Kiplin is a small hamlet and civil parish in the county of North Yorkshire, England. The population of the civil parish in 2015 was estimated by North Yorkshire County Council to be 60. As the population was less than 100, it was not separately counted in the 2011 census but included with the civil parish of Great Langton. Besides the hamlet of Kiplin, the civil parish includes Kiplin Hall, and is bisected by the B6271 road between Northallerton and Richmond, which cuts across the parish on a north-west to south-east axis.

Kiplin is too small to have a parish council, so has a parish meeting.

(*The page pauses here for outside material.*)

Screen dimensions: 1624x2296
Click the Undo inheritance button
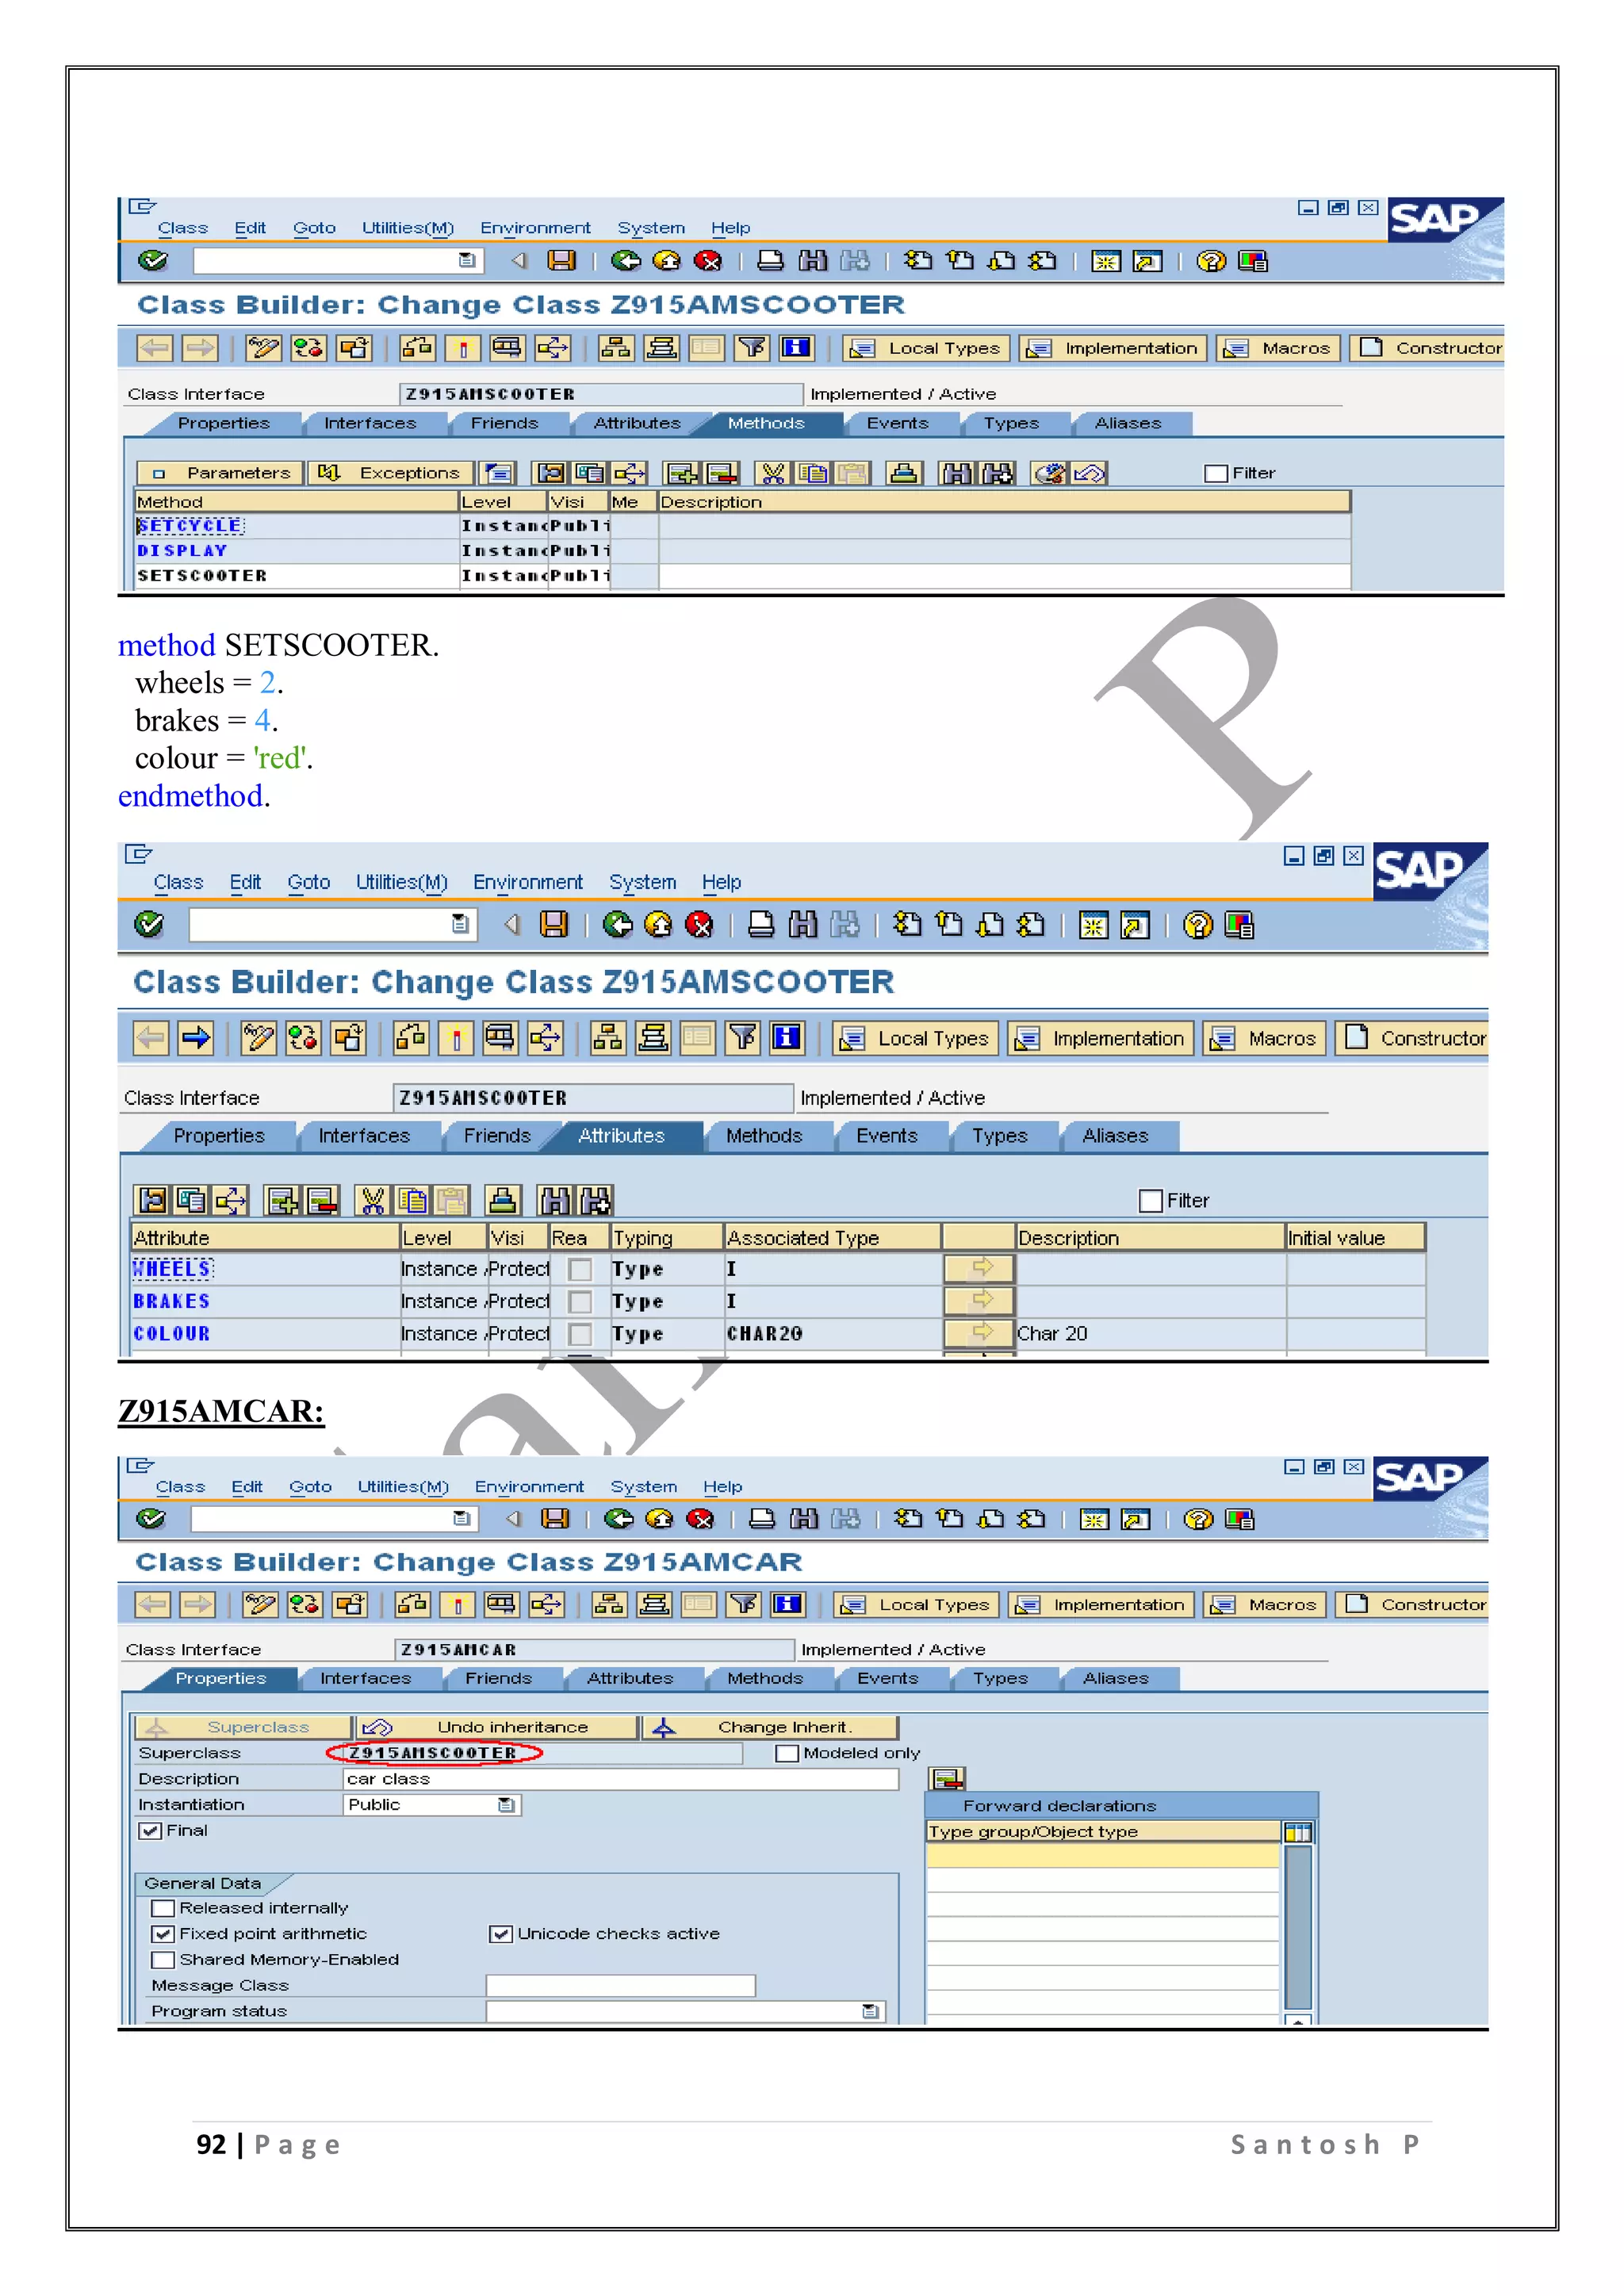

George Calvert, 1st Baron Baltimore and early coloniser of North America, was born there.

== Toponym ==
The place-name was first recorded in the Domesday Book of 1086, in the form Chipeling. The name probably means "the settlement of the Cippelings (the people of Cippa)". Cippa is an Old English personal name, probably also seen in the names of Chippenham and Cippenham.

== History ==
Kiplin was a manor in the ancient parish of Catterick in the North Riding of Yorkshire. In the middle ages it belonged to the Abbey of St Agatha. After the Dissolution it was acquired by Philip, Lord Wharton, and in 1619 was bought by Sir George Calvert, who built Kiplin Hall.

Kiplin became a separate civil parish in 1866. From 1894 to 1974 it was part of Northallerton Rural District. In 1974 it was transferred to the new county of North Yorkshire. From 1974 to 2023 it was part of the Hambleton District, it is now administered by the unitary North Yorkshire Council.